Al margen de las serias dudas legales que dicha adopción planteaba en el Principado, el origen de la referida mademoiselle no resultaba, a efectos de contraer matrimonio, suficientemente compensado con el hecho de que se le atribuyeran de inmediato los títulos de señorita de Valentinois y princesa heredera de Mónaco. Pese a todo, la mala fortuna en el juego del conde Pierre de Polignac le habría permitido a la sobrevenida princesa contraer nupcias y traer al mundo al papá de Carolina, Estefanía y Alberto, Rainiero.

Transcurrieron los años en el Principado sazonados por las azarosas andanzas sentimentales de las hermanas Grimaldi, pero ayunos de novedades nupciales en lo que a su hermano se refería, y cuando algunos -sin duda los más taimados- empezaban ya a desesperar, el hasta ahora irreductible soltero ha terminado por anunciar, hace unos días, su futuro enlace con la fornida nadadora que de unos meses para acá comparte la vida social del crupier mayor del Estado-ruleta monegasco.
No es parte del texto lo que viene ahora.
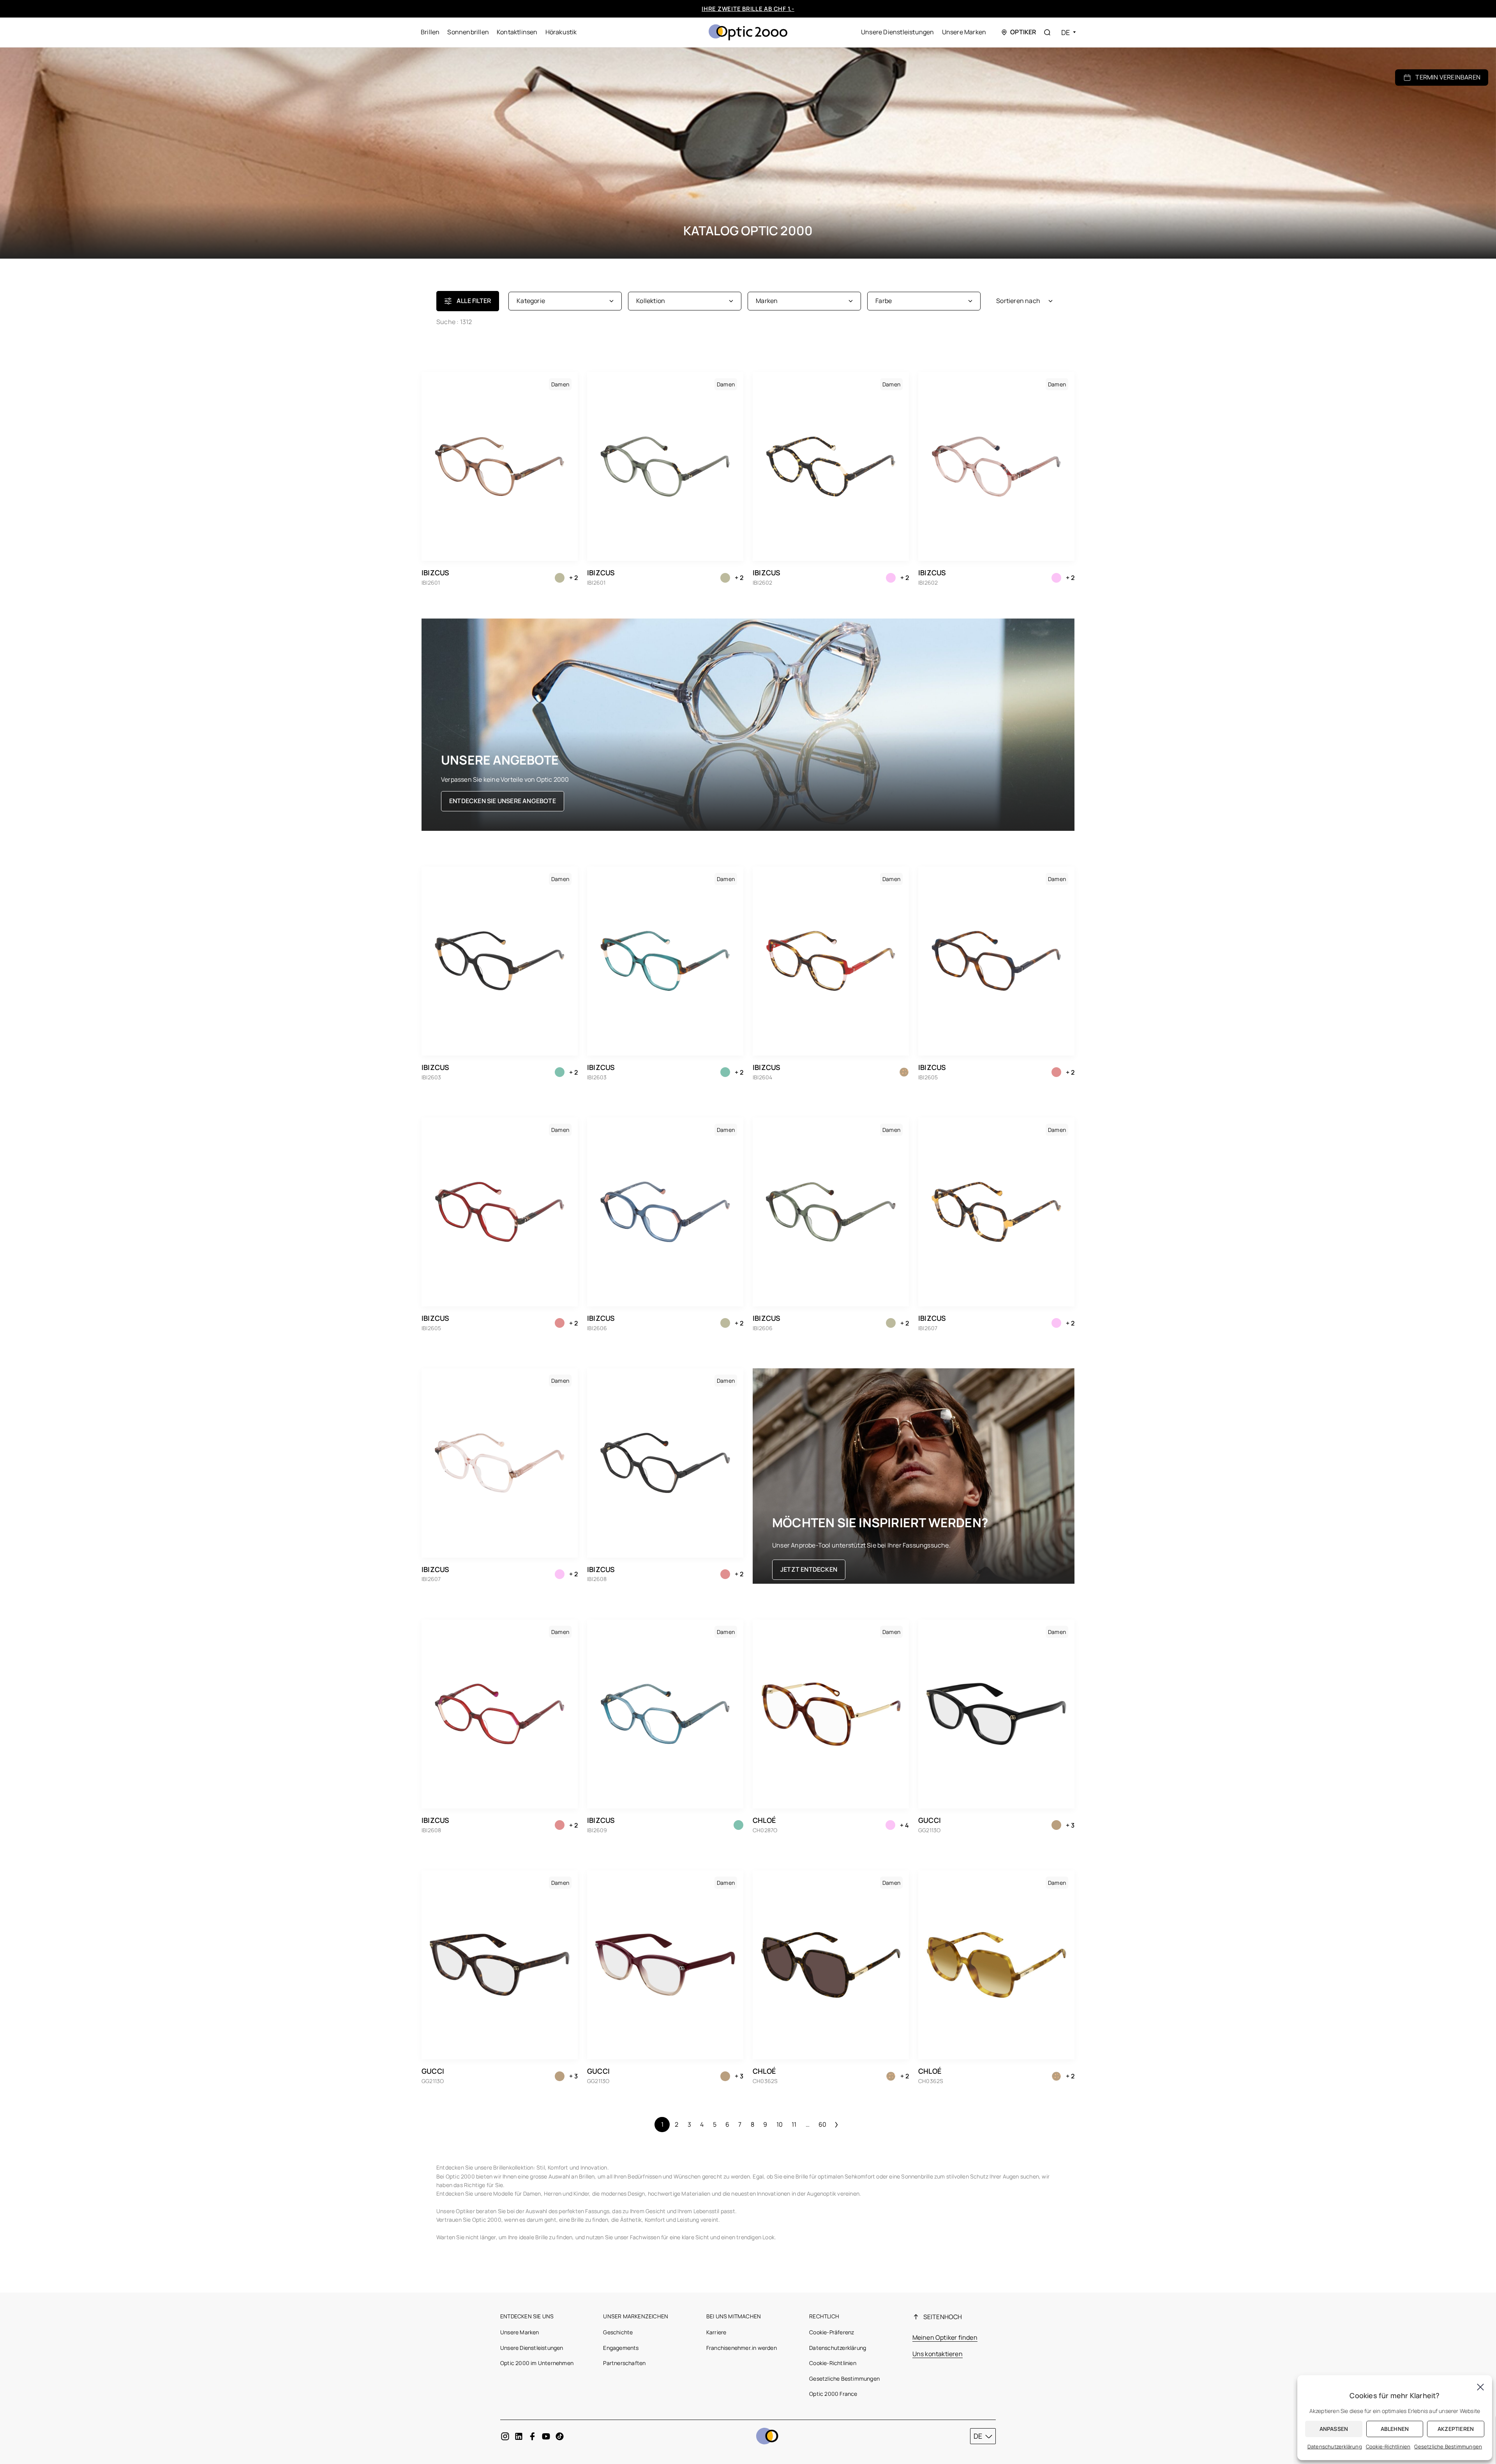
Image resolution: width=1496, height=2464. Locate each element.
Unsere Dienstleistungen (897, 32)
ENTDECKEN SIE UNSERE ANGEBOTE (502, 801)
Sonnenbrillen (468, 32)
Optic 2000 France (833, 2393)
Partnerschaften (624, 2363)
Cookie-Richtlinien (832, 2363)
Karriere (716, 2332)
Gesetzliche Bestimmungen (844, 2378)
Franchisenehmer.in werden (741, 2347)
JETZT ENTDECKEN (808, 1569)
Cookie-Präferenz (831, 2332)
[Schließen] (1480, 2387)
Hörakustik (561, 32)
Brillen (430, 32)
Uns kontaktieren (937, 2353)
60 (822, 2124)
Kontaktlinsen (517, 32)
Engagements (621, 2347)
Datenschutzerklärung (837, 2347)
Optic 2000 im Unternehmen (536, 2363)
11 (794, 2124)
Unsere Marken (964, 32)
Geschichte (618, 2332)
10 (779, 2124)
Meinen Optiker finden (944, 2337)
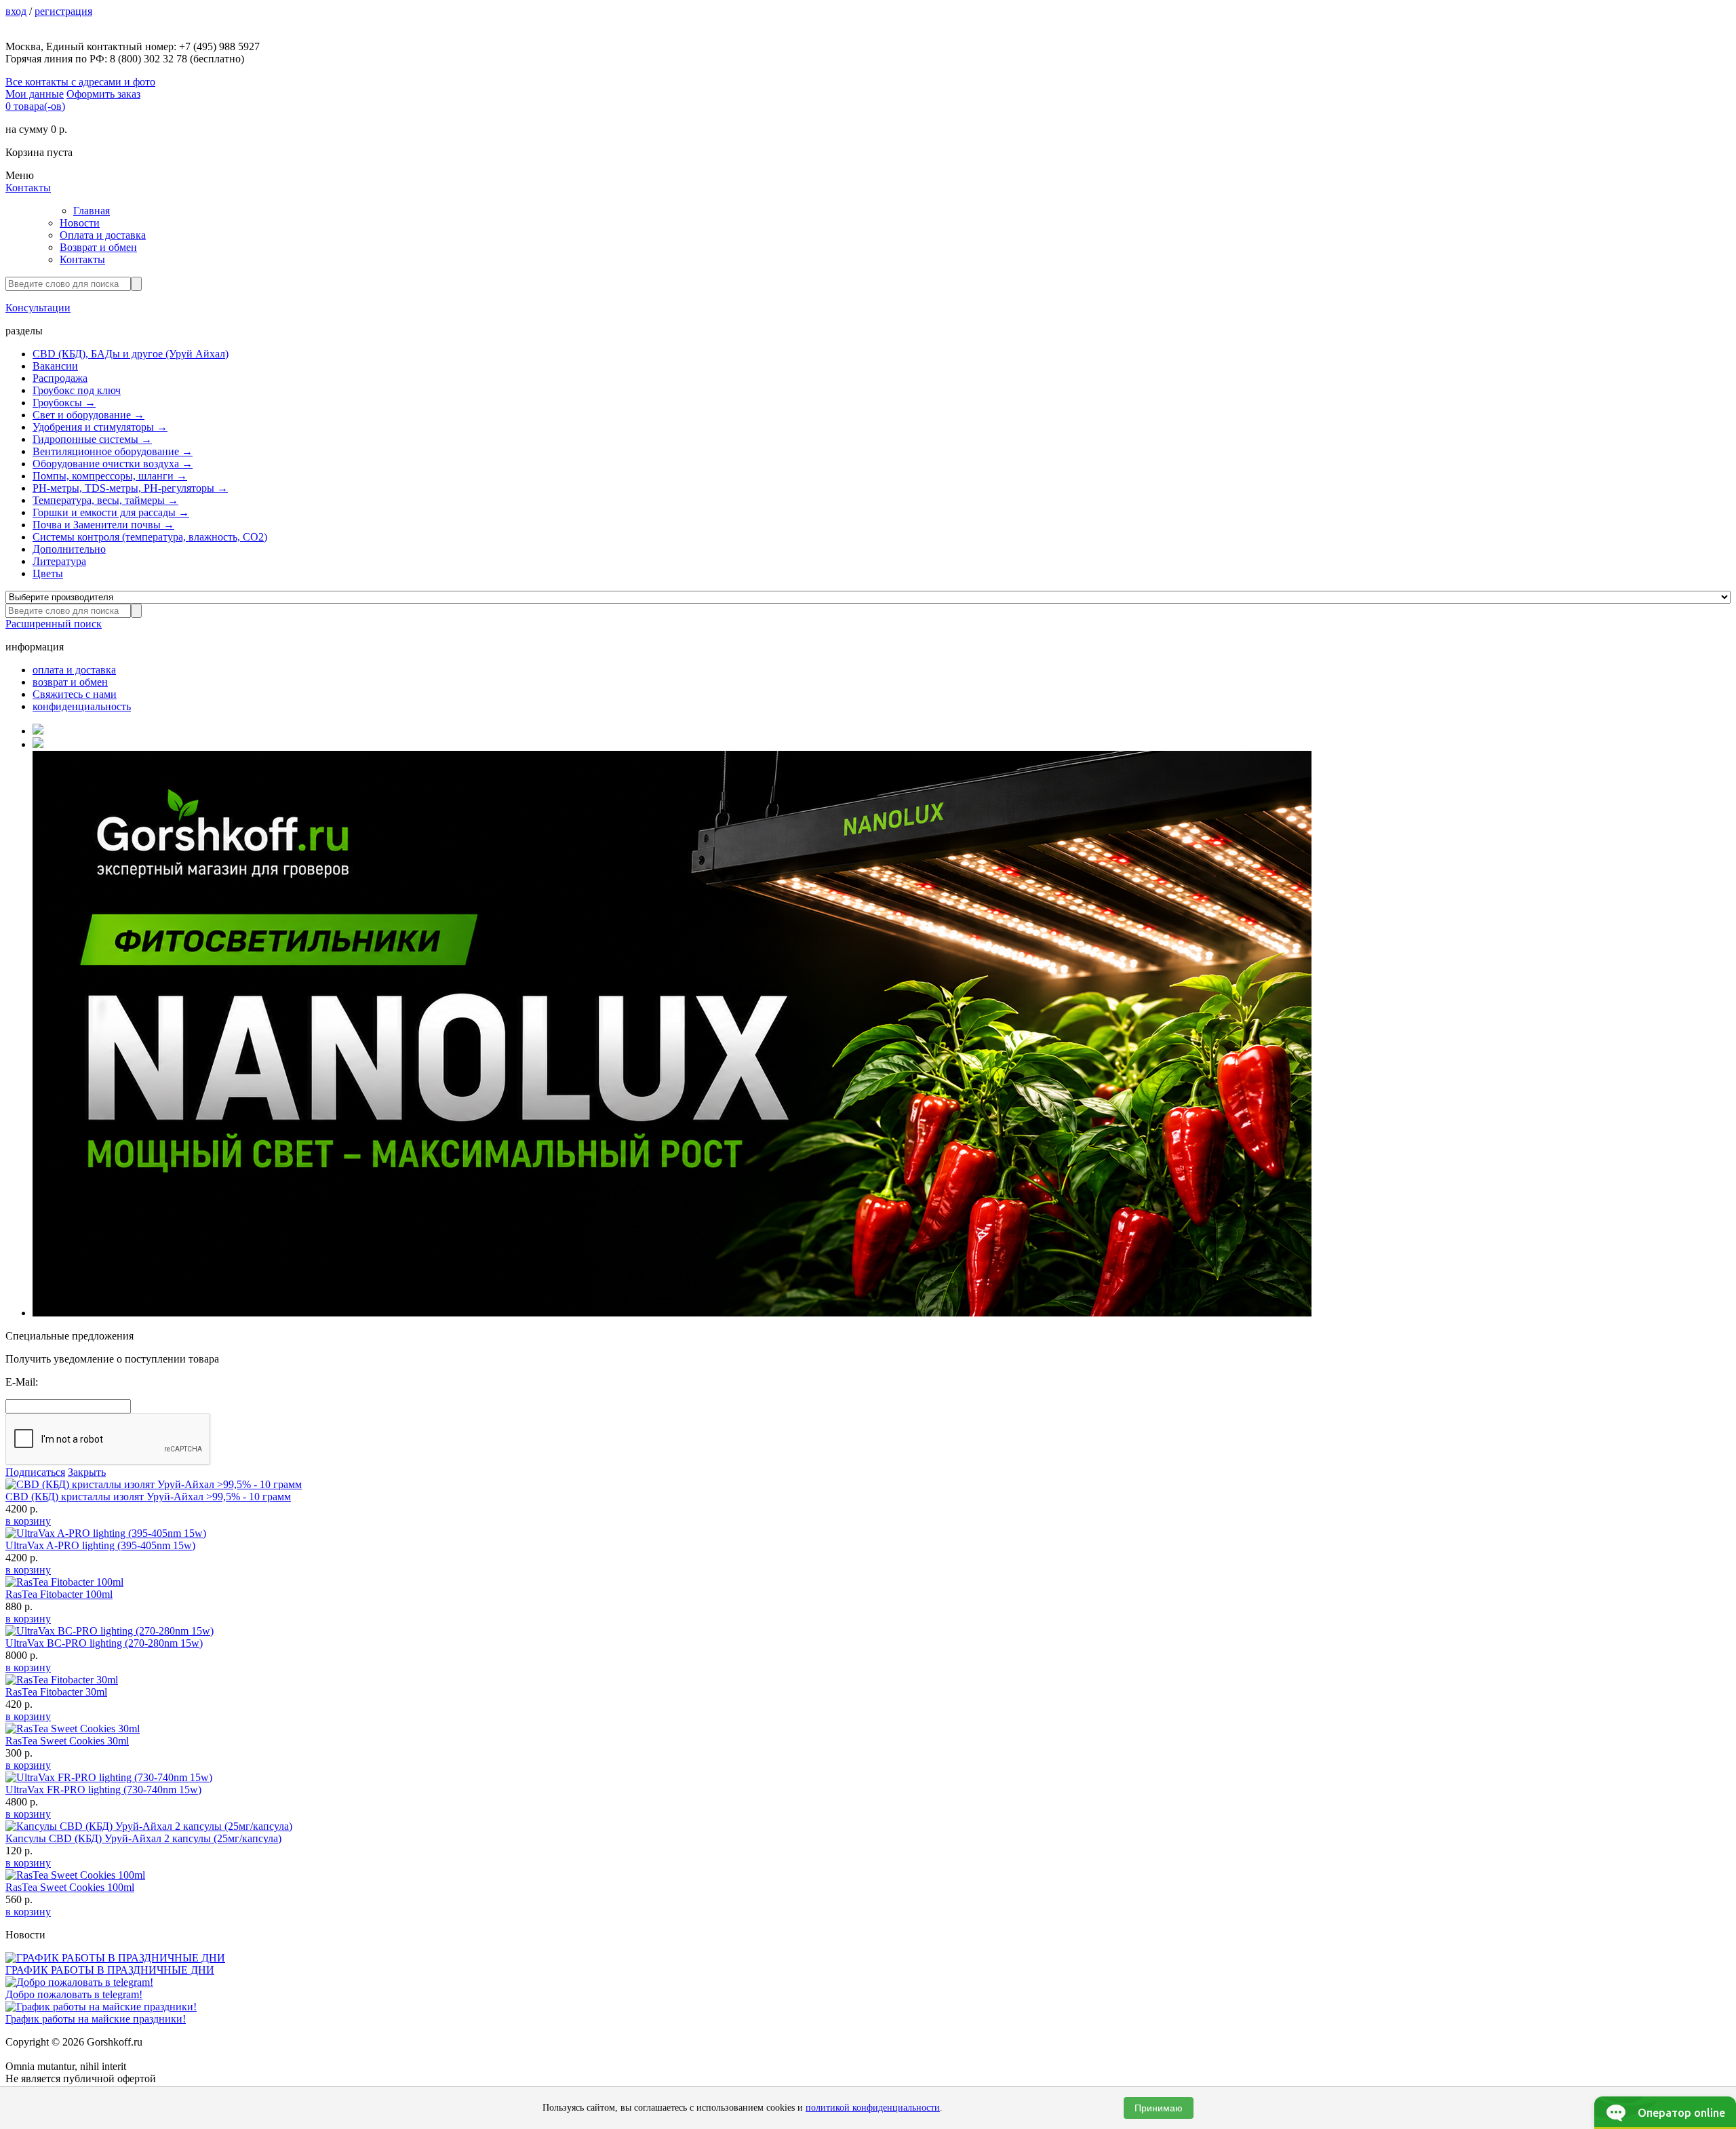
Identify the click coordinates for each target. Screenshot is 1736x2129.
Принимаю (1159, 2108)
No estará de más recordar con tal motivo el felón comportamiento de Alberto Grimaldi en relación con la candidatura de Madrid a los Juegos Olímpicos de 2012. El hermano de Carolina y Estefanía, en su condición -que no calidad- de miembro del COI, no dudó entonces en utilizar el estallido de un artefacto de ETA junto al estadio olímpico de La Peineta, el 25 de junio de 2005, para poner insidiosamente en cuestión las garantías que en materia de seguridad ofrecía la candidatura olímpica de la capital de España.

Recordaba hace algunas columnas cómo un amigo me refería, entre bromas y veras, que los funerales le brindaban, en ocasiones, la oportunidad de ajustar cuentas con el difunto o sus deudos. No estaría de más que la Familia Real española aprovechara la boda del príncipe y la nadadora para hacer lo propio. Al fin y al cabo existe, al menos, un notorio precedente: a la boda que el poco menos que vitalicio príncipe de Gales contrajo el 29 de julio de 1981, en Saint Paul's Cathedral, con la joven maestra de guardería Diana Spencer, no asistió S. M. el Rey Don Juan Carlos en respuesta al desaire que para España suponía la parada que, en el curso de su viaje de novios, tenían previsto hacer los contrayentes en Gibraltar. A una felonía olímpica, un olímpico desdén.